**Set of tasks**
a. According to the supermanifold excerpt, where was the work on odd Jacobi structures on supermanifolds published?
b. Please rewrite the lines of the records as a JSON list of strings, one string per line, leaving out blank lines. Start with the line containing "You are a computer-use agent. The" and continue through the line containing "Action: (x=801, y=567)".

**Excerpt**
□ □ □ □
I posted a little about this before here.

My work on Odd Jacobi structures on supermanifolds and how to construct non skewsymmetric Poisson-like brackets from them has now been published in the Journal of Mathematics.

Odd Jacobi Manifold and Loday-Poisson brackets, Journal of Mathematics Volume 2014 (2014), Article ID 630749, 10 pages

I will be giving a talk at the Geometry Seminar of the Institute of Mathematics at Gdansk University on the 19th March.

Title: On the higher order tangent bundles of a supermanifold.

Abstract: In this talk I will introduce the notion of a supermanifold as a “manifold” with both commuting and anticommuting coordinates. After that I will discuss the notion of a curve on a supermanifold and how to construct their jets, this will lead to a kinematic definition of the higher order tangent bundles of a supermanifold. However, to formulate this properly we are lead to more abstract ideas that have their roots in algebraic geometry and in particular notion of internal Homs objects. I will not assume the audience to be experts in the theory of supermanifolds nor jets, only that they have some basic knowledge of standard differential geometry.

Link
Geometry Seminar Gdansk

I will be giving a talk at the Geometry and Differential Equations Seminar at IMPAN (Warsaw) on Wednesday 26th February 2014. The title is “A first look at N-manifolds”.

Abstract
In this talk I will introduce the concept of an N-manifold as refinement of the notion of a supermanifold in which the structure sheaf carries an additional grading, called weight, that takes values in the natural numbers. I will provide several motivating examples which largely come for the theory of jets, before discussing some generalities.

Link
Geometry and Differential Equations Seminar

I placed a preprint on the arXiv entitled “On curves and jets of curves and on supermanifolds” [1]. The abstract can be found below

Abstract
In this note we examine a natural concept of a curve on a supermanifold and the subsequent notion of the jet of a curve. We then tackle the question of geometrically defining the higher order tangent bundles of a supermanifold. Finally we make a quick comparison with the notion of a curve presented here are other common notions found in the literature.

Quick overview
The k-th order tangent bundle on a classical manifold can be defined as equivalence classes of curves at the points of the manifold that agree up to velocity, acceleration, rate of change of acceleration on so on up to k-th order. The tangent bundle which is much more widely known, is the “1st order tangent bundle”. These higher order tangent bundles have found applications in higher derivative Lagrangian mechanics for example and appear in the work of Grabowski & Rotkiewicz [2].

The main question posed and answered in this preprint is “can we define the k-th order tangent bundles of a supermanifold is such a kinematic way?”
□ □ □ □
**Input**
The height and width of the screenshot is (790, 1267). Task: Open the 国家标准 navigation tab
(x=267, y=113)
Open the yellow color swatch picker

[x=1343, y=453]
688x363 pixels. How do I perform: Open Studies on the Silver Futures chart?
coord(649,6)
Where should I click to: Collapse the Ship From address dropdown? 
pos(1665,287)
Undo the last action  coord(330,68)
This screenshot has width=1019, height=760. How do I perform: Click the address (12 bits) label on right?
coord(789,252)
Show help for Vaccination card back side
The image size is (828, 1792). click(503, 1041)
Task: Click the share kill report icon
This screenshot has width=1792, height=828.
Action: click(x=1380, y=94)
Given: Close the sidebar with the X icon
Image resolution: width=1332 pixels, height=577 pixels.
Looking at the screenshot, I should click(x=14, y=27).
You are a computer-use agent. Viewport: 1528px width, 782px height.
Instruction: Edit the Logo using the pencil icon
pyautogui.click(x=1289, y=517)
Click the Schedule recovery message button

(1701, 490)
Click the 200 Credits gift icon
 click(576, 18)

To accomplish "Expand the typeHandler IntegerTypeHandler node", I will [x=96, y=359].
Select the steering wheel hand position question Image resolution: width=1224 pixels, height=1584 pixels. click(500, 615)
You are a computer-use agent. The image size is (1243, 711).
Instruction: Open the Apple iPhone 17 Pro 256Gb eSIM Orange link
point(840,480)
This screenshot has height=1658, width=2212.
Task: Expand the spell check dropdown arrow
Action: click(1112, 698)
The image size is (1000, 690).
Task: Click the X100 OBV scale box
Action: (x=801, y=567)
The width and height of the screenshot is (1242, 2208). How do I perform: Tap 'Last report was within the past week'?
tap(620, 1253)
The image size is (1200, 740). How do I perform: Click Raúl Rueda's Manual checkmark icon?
□ □ □ □
**Answers to each task**
a. In the Journal of Mathematics.

b.
[
  "You are a computer-use agent. The image size is (1243, 711).",
  "Instruction: Open the Apple iPhone 17 Pro 256Gb eSIM Orange link",
  "point(840,480)",
  "This screenshot has height=1658, width=2212.",
  "Task: Expand the spell check dropdown arrow",
  "Action: click(1112, 698)",
  "The image size is (1000, 690).",
  "Task: Click the X100 OBV scale box",
  "Action: (x=801, y=567)"
]